I think a lot of people confound selfishness with self-interest. I hate selfishness, but I'm a fervent advocate of self-interest, enlightened self-interest, that is.
You have to be rich and powerful to be a libertarian, but in any given society there are only a few rich and powerful people. Those who are not have to practice solidarity, which means: it is in their enlightened self-interest to unite, to organize and to challenge and confront those in power.
And it is the self-interest of the powerful to prevent this.
I love unions. When Tom wrote "Individualism to the extreme is also at the root of our problems", he has a point, because one weakness of the (socio-economic) weak in America has always been that they do not consider themselves weak, but as hard-working citizens on their way to become millionaires. One negative side-effect of the American dream, of this enticing story of rags-to-riches is that the lower ranks of society never really developed something like class consciousness. If you're on your way to become rich, why unite with those weak and poor guys around you? You would leave them behind sooner or later anyway.
As a distant observer from "old Europe" I think there are three main culprits of the dire situation in the USA.
First the conservatives who befuddled the minds of the working class with cultural nonsense stuff like anti-abortion and guns, luring them away from their true interest (good wages, affordable heath-care, affordable rents etc...) -
Second the Democrats who in the name of a mirage called "knowledge society" betrayed the working class and turnd to the professional class (my hero Thomas Frank has described this in his books).

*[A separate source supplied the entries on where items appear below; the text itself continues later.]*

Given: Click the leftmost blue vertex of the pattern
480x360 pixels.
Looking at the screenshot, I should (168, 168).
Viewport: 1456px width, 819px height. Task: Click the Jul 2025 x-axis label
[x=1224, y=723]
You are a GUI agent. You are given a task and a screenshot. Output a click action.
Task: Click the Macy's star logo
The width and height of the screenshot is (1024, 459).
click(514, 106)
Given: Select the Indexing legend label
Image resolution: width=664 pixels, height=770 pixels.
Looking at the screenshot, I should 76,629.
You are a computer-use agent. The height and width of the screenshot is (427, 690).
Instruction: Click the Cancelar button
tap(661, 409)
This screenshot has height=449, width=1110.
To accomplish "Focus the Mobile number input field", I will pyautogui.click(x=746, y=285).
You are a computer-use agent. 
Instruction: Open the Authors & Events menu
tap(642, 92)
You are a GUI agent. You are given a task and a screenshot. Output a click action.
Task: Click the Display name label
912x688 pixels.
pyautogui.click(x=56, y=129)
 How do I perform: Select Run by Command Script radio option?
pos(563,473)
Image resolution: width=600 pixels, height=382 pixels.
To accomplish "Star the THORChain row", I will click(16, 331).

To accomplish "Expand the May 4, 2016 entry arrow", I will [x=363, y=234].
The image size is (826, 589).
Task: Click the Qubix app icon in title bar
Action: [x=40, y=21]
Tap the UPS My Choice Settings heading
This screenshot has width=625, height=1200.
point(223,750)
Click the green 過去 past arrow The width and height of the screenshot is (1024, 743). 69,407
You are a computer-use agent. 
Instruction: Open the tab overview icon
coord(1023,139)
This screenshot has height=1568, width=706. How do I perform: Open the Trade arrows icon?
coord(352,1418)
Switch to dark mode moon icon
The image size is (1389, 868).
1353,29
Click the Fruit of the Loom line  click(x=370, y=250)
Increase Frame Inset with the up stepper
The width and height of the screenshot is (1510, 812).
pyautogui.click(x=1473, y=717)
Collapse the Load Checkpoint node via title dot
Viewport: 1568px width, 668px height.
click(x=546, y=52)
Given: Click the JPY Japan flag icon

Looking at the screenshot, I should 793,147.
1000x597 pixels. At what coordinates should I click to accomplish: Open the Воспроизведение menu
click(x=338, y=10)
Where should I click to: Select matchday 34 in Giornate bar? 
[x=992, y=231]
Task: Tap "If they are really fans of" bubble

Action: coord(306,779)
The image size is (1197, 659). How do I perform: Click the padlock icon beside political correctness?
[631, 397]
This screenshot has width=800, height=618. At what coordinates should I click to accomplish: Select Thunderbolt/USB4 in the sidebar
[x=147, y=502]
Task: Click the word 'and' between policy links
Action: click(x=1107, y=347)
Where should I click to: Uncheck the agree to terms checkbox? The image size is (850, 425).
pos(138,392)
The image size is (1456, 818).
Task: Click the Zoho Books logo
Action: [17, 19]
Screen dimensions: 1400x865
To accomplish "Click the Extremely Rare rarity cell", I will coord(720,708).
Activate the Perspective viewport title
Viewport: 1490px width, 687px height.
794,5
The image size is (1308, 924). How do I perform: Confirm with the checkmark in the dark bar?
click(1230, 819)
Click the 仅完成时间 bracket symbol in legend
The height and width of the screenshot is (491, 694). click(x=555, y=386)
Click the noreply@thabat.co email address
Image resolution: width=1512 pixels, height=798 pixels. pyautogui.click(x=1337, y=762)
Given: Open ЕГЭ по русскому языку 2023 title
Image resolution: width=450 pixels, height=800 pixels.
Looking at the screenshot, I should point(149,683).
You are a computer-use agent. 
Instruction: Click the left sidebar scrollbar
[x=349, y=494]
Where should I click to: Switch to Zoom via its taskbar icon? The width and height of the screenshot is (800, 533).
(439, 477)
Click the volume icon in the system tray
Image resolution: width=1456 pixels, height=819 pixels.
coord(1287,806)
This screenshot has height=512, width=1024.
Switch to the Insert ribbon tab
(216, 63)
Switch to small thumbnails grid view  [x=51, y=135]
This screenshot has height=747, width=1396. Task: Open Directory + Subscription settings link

And third (and maybe foremost!) the working class itself because it allowed all this to happen. They are and always have been the vast majority in industrialized countries, they could have given the conservatives the cold shoulder, because the GOP has never ever done anything for the lower 90 per cent of society (except certain "values" and other cultural stuff), and they could have forced the Dems to be and remain the party of the working majority. If - yes, if only! - they had acted according to their own self-interest.
Now I think it is too late. The rich and powerful hold all the strings, they have not only consolidated their power but also rigged the whole system in a way that real countervailing power is no longer possible. The working class is mired in a stupid tribal culture war, with poor Rednecks adoring a con man like Trump, and the progressive Left interested in little more than race & gender issues (which is nothing but a side show, a little battle they might be able to win after they have lost the war).